*TEXT SEGMENT*:
────────────────────
In Pansalgolla, the released water crashed into the village’s irrigation network and flooded paddy fields. A 40-feet-deep ditch, filled with muddy water, now stands in a triangular area where the irrigation channel, a dirt road and rice fields used to be.
Today villagers are forced to cross the ditch on an improvised ferry made of used tar barrels.
“The fields are gone and the water channel is gone. In their place we have a large tank,” said Dayananda, 37.
“I have no means to make an income for one year now,” he added. “The floods have taken away everything. No one warned us that rains would be this big. Usually we rejoice when the rains come, now it is like a mass funeral here.”
The damage to the irrigation network in the small village in Polonnaruwa District is indicative of the havoc wrought on a national scale by the two floods – a problem that could affect rice production and food costs in Sri Lanka, experts say.
Climate scientists and weather experts warn that more extreme weather, such as the heavy rains Sri Lanka received over the last two months – a year’s worth of rain fell between December and February – likely will become more common in the future.
“Global weather patterns are changing and we need to be mindful of them and perhaps take necessary precautions,” said Gunavi Samarasinghe, director of Sri Lanka’s meteorological department, as the floods raged in the country’s east in January.
The destruction of water channels – a lifeline for paddy rice farmers – has been felt hardest in Sri Lanka’s eastern districts of Ampara, Batticaloa, Polonnaruwa and Trincomalee, and north central Anuradhapura District. Referred to as the rice-bowl of the nation, together the districts account for over one fifth of the country’s total paddy land.
Worried about the threat to the country’s rice production, Sri Lanka’s government has said it will cover the estimated $50 million (5 billion rupees) in damage to the region’s reservoir and irrigation network.
Larger reservoirs and networks suffered $30 million in damages while smaller ones suffered around $20 million in damage, Irrigation and Water Resources Management Minister Nimal Siripala de Silva said at a news conference.
“Around 500 tanks have been affected,” he said. The country’s treasury has agreed to release the funds needed for repairs, the minister said.
Irrigation engineers were only beginning to assess the damages to irrigation tanks from the January flooding when the new wave of floods hit this month.
Egalla Sumandasa, regional director of irrigation for Polonnaruwa district, said engineers were left with no choice but to release water in order to save the over-filled reservoirs.
“If a tank (embankment) breaks, it will be a catastrophe. (It would put) thousands of lives at risk and towns and villages too,” he told AlertNet in a phone interview. “When the spill levels were reached, we opened the gates. We had to secure the tanks, sacrificing the irrigation channels.”
The district’s largest reservoir, the Parkarama Samudraya (Parkarama Sea), for instance, covers an area of 20 square kilometres – one indication of the potential size of the problem if a reservoir was breached, he said.
────────────────────
*RECORDS PROVIDED*:

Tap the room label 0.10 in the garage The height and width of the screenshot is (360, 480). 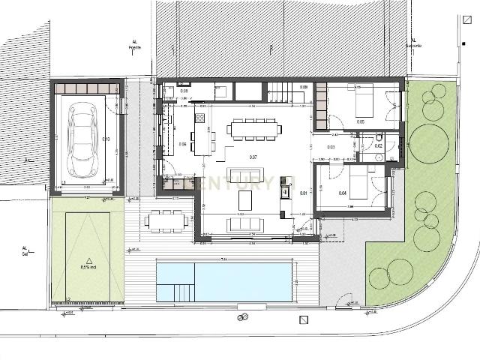point(106,140)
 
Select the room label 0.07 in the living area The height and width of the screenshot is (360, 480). point(253,157)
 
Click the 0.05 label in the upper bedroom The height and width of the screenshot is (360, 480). point(361,122)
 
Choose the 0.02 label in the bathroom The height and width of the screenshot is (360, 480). point(379,146)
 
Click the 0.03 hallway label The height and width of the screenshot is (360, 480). point(331,147)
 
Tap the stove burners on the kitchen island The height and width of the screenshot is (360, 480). point(201,118)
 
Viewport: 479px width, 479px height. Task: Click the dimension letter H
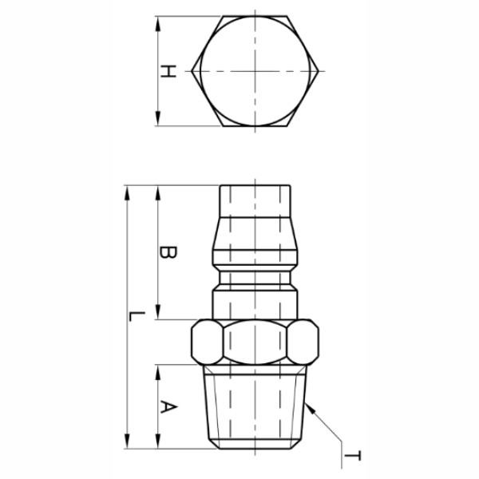(x=168, y=71)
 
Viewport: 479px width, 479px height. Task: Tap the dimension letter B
(x=168, y=252)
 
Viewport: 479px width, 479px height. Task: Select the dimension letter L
(x=137, y=316)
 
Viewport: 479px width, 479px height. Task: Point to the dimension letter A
(x=168, y=407)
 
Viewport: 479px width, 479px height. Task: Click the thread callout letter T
(x=353, y=456)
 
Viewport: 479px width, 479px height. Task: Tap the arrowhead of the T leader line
(x=310, y=408)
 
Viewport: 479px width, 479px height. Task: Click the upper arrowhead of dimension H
(x=158, y=23)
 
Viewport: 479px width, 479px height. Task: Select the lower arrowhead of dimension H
(x=158, y=118)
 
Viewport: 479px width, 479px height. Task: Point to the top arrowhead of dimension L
(x=127, y=192)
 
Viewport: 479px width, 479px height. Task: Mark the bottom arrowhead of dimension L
(x=127, y=441)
────────────────────
*PROBLEM*:
Translate this sentence from the Sri Lanka floods text into Spanish: "Today villagers are forced to cross the ditch on an improvised ferry made of used tar barrels." You can set the lines aside; they aren't needed here.

*ANSWER TO THE PROBLEM*:
Hoy, los aldeanos se ven obligados a cruzar la zanja en un transbordador improvisado hecho con barriles de alquitrán usados.